Non sarà possibile, come è avvenuto fin ora, utilizzare il tempo tra la richiesta e la valutazione da parte della Commissione per far partire i progetti: questo complicherà molto le cose. Il pericolo è che diventi un assegno in bianco
L’ultima rata del Pnrr sarà la più difficile. Conterrà 170 obiettivi, circa quattro volte tanto le rate precedenti. E a complicare ulteriormente la partita c’è un vincolo tecnico: non sarà possibile, come è avvenuto finora, utilizzare il tempo tra la richiesta e la valutazione da parte della Commissione per far partire i progetti, con una perdita di mesi preziosi proprio nella fase finale. Nasce così la proposta di un “Fondone nazionale” al Mef, dove far confluire le risorse Pnrr non spese entro giugno 2026. Le regole Ue prevedono flessibilità, a patto di disporre di alternative pronte e coerenti con le priorità (competitività, energia, casa, acqua, difesa). Serve che tutti i ministeri conferiscano le risorse avanzate, il rischio è che lo faranno solo se garantiti di ricevere rifinanziamenti proporzionali – un pericoloso scambio do ut des, insensato. Se avessero alternative, le avrebbero già attivate: lo dimostra il solo caso delle Infrastrutture, che ha potuto spostare risorse grazie a progetti pronti – piano casa e treni regionali – e forse a fondi nazionali extra. Gli altri ministeri, soprattutto con progetti “soft” come Lavoro, Turismo e Industria 5.0, non hanno misure sostitutive o riconvertibili in altri capitoli. Quei progetti erano scritti nel 2020-2021 per un mondo diverso e, colpevolmente, non sono stati cambiati per tempo nelle revisioni successive. Una tentazione concreta è abbassare i target, illudendosi di spendere meno e tenere più fondi: una pura contabilità lilusionistica, perché resta l’obbligo di completare i programmi o rischiare la devoluzione dei fondi. In realtà bisognerebbe far uscire dal Pnrr i progetti non finiti (anche quelli dei comuni) per non dover restituire le quote.

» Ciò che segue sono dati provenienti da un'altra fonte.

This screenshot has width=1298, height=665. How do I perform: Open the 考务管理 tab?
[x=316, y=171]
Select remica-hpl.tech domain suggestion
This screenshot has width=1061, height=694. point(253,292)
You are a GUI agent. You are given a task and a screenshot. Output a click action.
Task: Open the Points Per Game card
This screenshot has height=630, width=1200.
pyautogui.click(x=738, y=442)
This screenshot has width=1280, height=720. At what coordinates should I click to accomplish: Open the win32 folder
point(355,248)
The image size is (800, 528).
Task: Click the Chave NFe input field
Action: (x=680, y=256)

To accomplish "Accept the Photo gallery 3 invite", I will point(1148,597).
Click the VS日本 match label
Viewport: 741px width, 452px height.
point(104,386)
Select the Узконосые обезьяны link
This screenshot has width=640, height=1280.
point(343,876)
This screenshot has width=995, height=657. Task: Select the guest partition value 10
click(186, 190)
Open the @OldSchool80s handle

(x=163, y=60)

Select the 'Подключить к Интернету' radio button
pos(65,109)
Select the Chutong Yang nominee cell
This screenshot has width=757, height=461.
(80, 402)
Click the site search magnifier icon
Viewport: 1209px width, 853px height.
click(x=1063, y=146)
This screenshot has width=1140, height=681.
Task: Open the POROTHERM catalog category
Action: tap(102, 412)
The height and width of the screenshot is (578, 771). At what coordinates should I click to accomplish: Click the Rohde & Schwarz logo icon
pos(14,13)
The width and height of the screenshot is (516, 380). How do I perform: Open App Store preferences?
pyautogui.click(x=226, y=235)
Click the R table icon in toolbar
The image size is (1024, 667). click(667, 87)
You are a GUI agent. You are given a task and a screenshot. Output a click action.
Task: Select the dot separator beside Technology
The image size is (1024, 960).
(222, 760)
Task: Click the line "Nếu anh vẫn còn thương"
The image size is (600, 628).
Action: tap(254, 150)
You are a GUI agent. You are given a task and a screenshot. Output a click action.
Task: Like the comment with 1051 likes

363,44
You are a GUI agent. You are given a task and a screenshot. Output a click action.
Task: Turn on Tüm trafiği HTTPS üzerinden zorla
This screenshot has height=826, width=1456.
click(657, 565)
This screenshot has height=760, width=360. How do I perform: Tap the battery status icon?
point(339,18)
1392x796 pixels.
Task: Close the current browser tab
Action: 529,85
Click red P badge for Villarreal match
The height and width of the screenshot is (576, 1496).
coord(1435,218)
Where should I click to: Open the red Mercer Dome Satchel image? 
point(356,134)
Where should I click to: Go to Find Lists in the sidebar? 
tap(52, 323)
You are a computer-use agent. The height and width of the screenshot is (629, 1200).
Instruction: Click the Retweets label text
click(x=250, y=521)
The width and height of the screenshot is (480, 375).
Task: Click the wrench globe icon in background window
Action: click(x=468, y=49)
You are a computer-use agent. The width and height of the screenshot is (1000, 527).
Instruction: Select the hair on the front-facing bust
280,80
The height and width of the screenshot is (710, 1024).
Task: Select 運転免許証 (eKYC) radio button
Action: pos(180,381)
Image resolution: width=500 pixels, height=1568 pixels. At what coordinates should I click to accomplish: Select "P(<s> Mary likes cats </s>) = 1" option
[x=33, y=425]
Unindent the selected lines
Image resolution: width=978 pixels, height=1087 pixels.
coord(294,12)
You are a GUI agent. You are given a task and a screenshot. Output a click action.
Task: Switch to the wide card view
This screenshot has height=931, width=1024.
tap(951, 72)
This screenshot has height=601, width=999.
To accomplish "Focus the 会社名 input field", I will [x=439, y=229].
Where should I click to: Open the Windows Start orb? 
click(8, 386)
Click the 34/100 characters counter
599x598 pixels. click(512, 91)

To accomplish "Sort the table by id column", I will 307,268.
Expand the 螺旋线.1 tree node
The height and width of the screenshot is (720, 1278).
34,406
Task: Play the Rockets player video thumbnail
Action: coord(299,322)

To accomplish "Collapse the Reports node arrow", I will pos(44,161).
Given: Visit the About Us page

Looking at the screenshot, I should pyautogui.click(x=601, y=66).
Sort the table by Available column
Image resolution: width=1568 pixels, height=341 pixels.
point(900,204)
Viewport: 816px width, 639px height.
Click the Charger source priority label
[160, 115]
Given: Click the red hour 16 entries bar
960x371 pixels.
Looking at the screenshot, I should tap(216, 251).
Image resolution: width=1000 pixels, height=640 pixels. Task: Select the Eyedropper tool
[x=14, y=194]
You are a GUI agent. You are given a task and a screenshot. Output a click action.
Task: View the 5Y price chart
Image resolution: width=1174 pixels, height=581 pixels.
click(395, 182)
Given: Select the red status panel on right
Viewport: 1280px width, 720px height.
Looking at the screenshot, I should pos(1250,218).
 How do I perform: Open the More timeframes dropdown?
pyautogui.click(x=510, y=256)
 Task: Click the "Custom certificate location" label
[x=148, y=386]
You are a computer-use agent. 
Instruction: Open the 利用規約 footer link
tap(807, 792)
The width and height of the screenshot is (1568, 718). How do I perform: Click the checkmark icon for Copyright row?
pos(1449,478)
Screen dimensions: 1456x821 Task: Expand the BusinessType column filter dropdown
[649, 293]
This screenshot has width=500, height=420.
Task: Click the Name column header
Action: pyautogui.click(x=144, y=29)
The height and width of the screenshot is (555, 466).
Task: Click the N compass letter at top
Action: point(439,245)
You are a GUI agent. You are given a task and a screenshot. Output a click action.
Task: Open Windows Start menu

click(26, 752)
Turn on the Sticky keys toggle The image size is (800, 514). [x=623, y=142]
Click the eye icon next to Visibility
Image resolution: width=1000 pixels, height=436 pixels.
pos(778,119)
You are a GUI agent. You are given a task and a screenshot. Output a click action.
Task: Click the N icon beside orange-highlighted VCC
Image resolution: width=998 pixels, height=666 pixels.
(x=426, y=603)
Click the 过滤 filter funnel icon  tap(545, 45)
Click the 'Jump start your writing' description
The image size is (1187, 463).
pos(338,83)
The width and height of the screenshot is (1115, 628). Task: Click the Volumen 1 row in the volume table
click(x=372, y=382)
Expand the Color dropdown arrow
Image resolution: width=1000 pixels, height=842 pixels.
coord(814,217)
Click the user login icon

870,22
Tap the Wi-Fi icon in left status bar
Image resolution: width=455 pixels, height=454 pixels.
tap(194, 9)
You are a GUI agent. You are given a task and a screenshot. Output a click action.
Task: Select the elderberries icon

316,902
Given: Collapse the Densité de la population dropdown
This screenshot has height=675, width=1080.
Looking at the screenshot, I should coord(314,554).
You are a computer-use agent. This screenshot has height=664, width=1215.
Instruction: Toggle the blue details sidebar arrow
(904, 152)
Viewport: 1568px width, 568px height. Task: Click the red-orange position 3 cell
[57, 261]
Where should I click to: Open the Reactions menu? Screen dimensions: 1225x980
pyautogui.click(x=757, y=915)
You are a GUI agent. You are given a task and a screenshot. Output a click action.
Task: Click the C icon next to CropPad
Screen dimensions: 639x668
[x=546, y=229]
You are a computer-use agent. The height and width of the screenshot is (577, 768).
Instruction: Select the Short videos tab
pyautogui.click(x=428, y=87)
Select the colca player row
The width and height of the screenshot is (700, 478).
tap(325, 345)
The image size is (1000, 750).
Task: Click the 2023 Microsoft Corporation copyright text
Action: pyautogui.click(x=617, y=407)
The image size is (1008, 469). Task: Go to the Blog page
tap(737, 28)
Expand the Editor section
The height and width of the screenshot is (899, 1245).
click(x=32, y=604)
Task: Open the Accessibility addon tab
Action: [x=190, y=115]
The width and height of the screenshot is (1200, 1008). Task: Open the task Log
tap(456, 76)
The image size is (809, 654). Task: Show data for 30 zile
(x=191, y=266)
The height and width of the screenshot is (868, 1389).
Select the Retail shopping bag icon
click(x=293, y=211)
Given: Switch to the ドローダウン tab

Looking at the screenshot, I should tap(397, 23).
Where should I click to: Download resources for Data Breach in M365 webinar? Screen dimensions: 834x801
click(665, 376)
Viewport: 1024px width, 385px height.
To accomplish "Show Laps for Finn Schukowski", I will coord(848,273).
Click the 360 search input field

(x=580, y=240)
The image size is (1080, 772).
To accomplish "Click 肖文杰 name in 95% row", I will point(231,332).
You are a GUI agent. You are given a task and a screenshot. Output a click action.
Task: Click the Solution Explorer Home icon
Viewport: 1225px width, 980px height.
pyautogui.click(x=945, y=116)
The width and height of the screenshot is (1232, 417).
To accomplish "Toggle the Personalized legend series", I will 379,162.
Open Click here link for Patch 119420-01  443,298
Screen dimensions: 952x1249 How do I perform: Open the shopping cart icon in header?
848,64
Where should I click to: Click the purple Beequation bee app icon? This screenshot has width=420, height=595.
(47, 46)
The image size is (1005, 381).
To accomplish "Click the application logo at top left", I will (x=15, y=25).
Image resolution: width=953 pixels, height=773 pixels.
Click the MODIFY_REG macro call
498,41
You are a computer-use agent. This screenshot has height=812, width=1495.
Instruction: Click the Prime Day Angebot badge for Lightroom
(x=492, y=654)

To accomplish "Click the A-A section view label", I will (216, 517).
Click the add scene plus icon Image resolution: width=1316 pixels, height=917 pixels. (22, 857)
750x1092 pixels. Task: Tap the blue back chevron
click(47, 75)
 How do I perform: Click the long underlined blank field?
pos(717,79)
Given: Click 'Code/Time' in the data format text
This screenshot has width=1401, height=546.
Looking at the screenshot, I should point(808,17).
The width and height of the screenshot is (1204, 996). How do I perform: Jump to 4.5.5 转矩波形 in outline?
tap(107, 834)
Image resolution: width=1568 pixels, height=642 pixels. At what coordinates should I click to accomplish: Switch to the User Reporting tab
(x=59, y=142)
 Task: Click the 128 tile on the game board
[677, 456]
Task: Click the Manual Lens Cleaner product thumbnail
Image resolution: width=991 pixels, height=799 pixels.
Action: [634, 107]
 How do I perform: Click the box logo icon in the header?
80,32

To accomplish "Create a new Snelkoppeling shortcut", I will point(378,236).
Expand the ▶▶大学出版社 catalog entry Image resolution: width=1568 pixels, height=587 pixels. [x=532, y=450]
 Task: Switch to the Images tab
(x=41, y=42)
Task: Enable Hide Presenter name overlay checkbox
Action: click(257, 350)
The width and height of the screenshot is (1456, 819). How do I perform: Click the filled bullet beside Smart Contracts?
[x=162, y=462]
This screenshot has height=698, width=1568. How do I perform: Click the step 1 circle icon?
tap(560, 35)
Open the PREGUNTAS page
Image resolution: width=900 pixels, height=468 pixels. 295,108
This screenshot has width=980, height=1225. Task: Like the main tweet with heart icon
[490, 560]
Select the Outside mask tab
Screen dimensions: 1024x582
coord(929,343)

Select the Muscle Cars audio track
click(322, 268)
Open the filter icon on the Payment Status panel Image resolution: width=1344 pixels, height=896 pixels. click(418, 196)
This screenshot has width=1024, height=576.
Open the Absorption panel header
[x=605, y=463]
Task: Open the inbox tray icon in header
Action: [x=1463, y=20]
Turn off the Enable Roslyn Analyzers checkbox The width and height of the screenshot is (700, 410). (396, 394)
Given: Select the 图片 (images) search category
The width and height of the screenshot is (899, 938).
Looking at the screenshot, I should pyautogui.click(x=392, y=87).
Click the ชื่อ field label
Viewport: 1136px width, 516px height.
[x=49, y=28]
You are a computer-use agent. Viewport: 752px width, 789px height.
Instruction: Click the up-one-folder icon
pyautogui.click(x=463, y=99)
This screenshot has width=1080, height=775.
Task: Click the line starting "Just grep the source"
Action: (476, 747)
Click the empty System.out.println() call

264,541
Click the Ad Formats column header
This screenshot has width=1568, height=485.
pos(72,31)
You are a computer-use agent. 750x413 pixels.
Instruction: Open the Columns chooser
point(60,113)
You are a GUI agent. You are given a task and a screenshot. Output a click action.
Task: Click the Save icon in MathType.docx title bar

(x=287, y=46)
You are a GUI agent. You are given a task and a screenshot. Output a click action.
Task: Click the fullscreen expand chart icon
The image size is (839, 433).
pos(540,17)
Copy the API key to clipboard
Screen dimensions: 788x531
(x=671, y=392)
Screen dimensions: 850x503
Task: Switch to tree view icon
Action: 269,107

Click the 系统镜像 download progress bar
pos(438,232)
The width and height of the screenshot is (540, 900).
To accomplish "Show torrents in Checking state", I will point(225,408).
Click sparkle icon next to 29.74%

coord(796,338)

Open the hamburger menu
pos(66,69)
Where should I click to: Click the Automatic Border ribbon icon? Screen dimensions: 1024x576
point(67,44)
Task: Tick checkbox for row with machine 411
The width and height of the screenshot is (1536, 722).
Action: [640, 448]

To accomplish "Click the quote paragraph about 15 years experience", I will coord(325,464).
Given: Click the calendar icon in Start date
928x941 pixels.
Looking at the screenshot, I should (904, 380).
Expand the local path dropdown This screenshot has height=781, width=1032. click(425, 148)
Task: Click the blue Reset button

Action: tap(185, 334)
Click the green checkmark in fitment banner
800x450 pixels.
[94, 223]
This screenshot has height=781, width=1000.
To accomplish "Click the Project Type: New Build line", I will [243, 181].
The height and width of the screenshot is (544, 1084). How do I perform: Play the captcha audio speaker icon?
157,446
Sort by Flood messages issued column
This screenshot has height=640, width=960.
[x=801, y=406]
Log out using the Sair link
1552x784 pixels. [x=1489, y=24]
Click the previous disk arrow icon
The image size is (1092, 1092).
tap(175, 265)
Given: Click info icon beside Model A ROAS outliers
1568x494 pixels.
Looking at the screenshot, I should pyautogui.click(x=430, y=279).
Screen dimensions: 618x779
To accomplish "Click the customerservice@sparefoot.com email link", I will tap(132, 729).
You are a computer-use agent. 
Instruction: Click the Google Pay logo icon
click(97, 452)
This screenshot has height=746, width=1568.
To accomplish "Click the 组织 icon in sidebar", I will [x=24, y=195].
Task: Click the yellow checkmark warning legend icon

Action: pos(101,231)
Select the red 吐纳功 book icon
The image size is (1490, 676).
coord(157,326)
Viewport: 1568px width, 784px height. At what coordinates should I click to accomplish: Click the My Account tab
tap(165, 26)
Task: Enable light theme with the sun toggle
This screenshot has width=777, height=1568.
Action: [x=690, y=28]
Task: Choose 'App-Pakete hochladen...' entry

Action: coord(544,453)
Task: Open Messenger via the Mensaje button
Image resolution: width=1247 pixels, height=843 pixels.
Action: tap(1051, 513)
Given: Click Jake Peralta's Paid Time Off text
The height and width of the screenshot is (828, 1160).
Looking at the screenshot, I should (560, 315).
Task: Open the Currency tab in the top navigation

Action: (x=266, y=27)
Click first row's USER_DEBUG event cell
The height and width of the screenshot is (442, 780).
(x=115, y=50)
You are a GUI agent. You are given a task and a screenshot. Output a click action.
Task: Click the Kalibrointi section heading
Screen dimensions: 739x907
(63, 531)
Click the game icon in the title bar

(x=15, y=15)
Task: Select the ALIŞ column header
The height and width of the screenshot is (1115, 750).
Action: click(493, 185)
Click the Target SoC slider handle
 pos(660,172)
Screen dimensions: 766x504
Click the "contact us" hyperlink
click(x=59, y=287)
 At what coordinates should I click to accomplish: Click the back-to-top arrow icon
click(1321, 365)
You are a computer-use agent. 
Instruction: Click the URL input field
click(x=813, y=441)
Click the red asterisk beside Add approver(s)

Ma come hanno fatto gli altri paesi che hanno avanzato soldi Pnrr? La Repubblica Ceca ha operato con nettezza: nella sua revisione Pnrr, dopo aver sospeso una parte del pagamento (162,7 milioni€ della quarta tranche e 97,6 milioni€ della quinta) a fronte di milestone non raggiunti, ha deciso di rinunciare alle risorse non spese, anziché accumularle o spostarle altrove. Un modello di trasparenza e rigore: non perde credibilità, evita alibi e mantiene il controllo parlamentare. La Polonia, al contrario, ha creato davvero un fondo difesa: una Spv (società veicolo) sotto la banca nazionale di sviluppo “pillar assessed”, come segnalato nelle carte del Consiglio (pp. 58‑60, 66). In Italia, il Tesoro osserva con interesse la possibilità di impiegare il “Fondone” nelle spese militari – una delle poche spese ad attingibilità rapida e politicamente accettabile (?). Per di più se spendi subito, per le nuove regole europee ti crei anche maggior spazio fiscale per il futuro. Il pericolo è che diventi un assegno in bianco, con scarsa trasparenza e senza rigore riformatore. E che il “Fondone” assomigli ai vecchi fondi di coesione: tanti vincoli, poca spesa reale. Con la differenza che stavolta il debito è già contratto, non è ex post come per i fondi strutturali.
Nei mesi scorsi l’Italia aveva accarezzato l’idea di utilizzare le risorse residue del Piano Nazionale di Ripresa e Resilienza per compensare le imprese italiane colpite dai dazi statunitensi. Ma la questione resta sospesa: non è chiaro se e come ciò sia possibile, perché la Commissione europea deve ancora pronunciarsi. Il problema non è banale: le compensazioni alle imprese non sono né possibili né ragionevoli; i sussidi all’esportazione sono vietati dalle regole europee e dell’Omc (Organizzazione mondiale del commercio), salvo rare eccezioni – ad esempio per i paesi meno sviluppati, per programmi di promozione generica all’estero o per strumenti finanziari come garanzie e assicurazioni se offerti a condizioni di mercato, ma queste ci sono già e in abbondanza. E così si rimanda, mentre adesso si entra nel vivo del gioco voluto da Trump. Esattamente come già successo nel 2018, è arrivato il momento in cui si presentano in fila le singole imprese e i loro lobbisti davanti all’amministrazione Usa per ottenere l’esenzione ad hoc dai dazi. Solo che adesso il gioco è moltiplicato per mille perché nel 2018 i dazi erano specifici a pochi prodotti ora sono generalizzati a tutti i paesi e a tutti i prodotti.